**EXCERPTED PASSAGE:**
>> BEGIN

This court is well aware that an arbitrators' award is to be given great deference, however, it "is not the equivalent of a grant of limitless power An arbitrator's authority to settle disputes under a collective bargaining agreement is contractual in nature, and is limited to the powers that the agreement confers . . . This rule applies not only to the arbitrator's substantive findings, but also to his choice of remedies. He may not impose a remedy which directly contradicts the express language of the collective bargaining agreement." (Citations omitted; internal quotations marks omitted.) Leed Architectural Products, Inc. v. United Steelworkers of America, Local 6674, 916 F.2d 63, 65 (2d Cir. 1990).

>> END

**TO DO:**
1) Answer these questions about the court excerpt:
(a) To what is an arbitrator's authority under a collective bargaining agreement limited?
(b) Besides the arbitrator's substantive findings, to what else does the rule apply?
(c) Which court decided the cited case, and in what year?
2) In the listing, resize the stretch from the line containing "The width and height of the screenshot is (1360, 768)." through the line containing "(x=341, y=33)" by reproducing those lines in full, requests included. Multiply each coordinate in the answers by 0.5 and round to a whole number, with halves rounding up, and return only those lines.
The court excerpt and the listing are independent pieces of material.

**EXTRACTED ENTRIES:**
>> BEGIN

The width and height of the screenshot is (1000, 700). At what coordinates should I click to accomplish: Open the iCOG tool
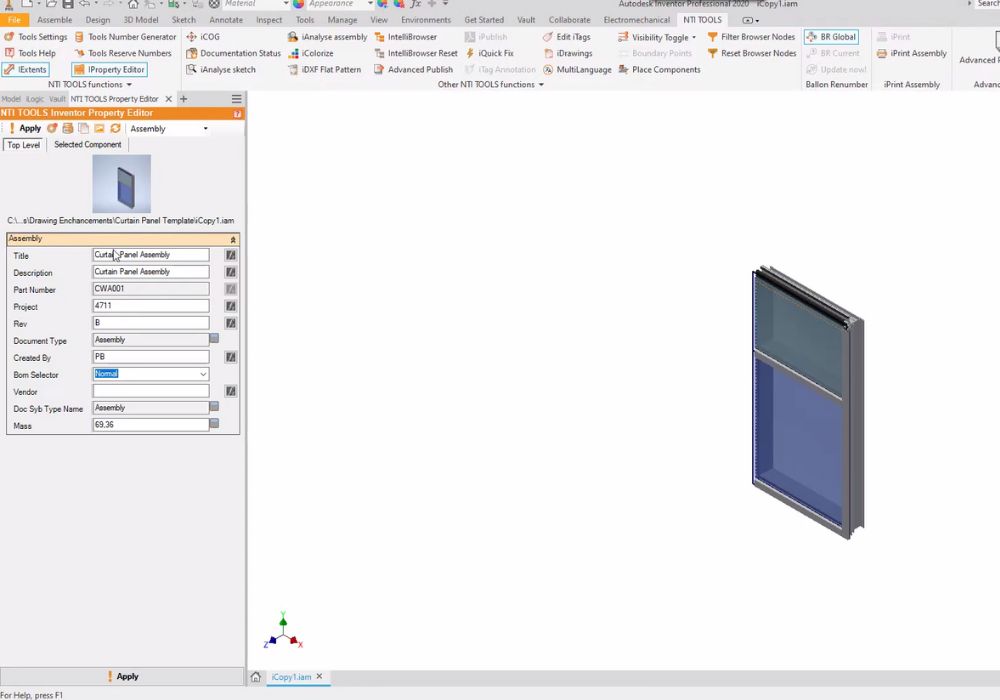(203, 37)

>> END
>> BEGIN

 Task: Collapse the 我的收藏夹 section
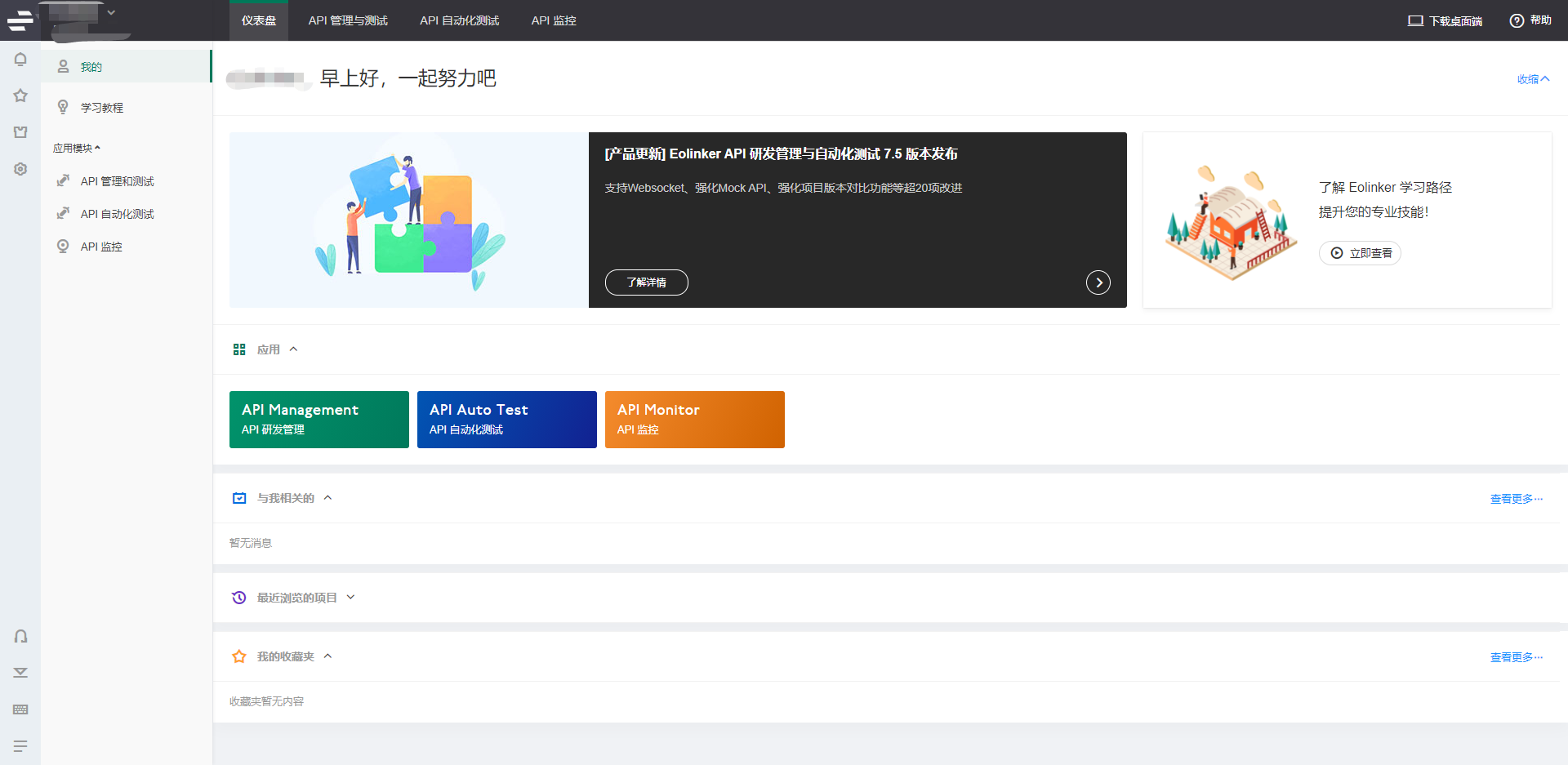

>> END
>> BEGIN

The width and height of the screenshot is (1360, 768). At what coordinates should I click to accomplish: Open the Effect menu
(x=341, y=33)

>> END

**TASK SOLUTIONS:**
1)
(a) It is limited to the powers that the agreement confers.
(b) It also applies to the arbitrator's choice of remedies.
(c) The Second Circuit (2d Cir.), in 1990.

2)
The width and height of the screenshot is (1360, 768). At what coordinates should I click to accomplish: Open the Effect menu
(x=171, y=17)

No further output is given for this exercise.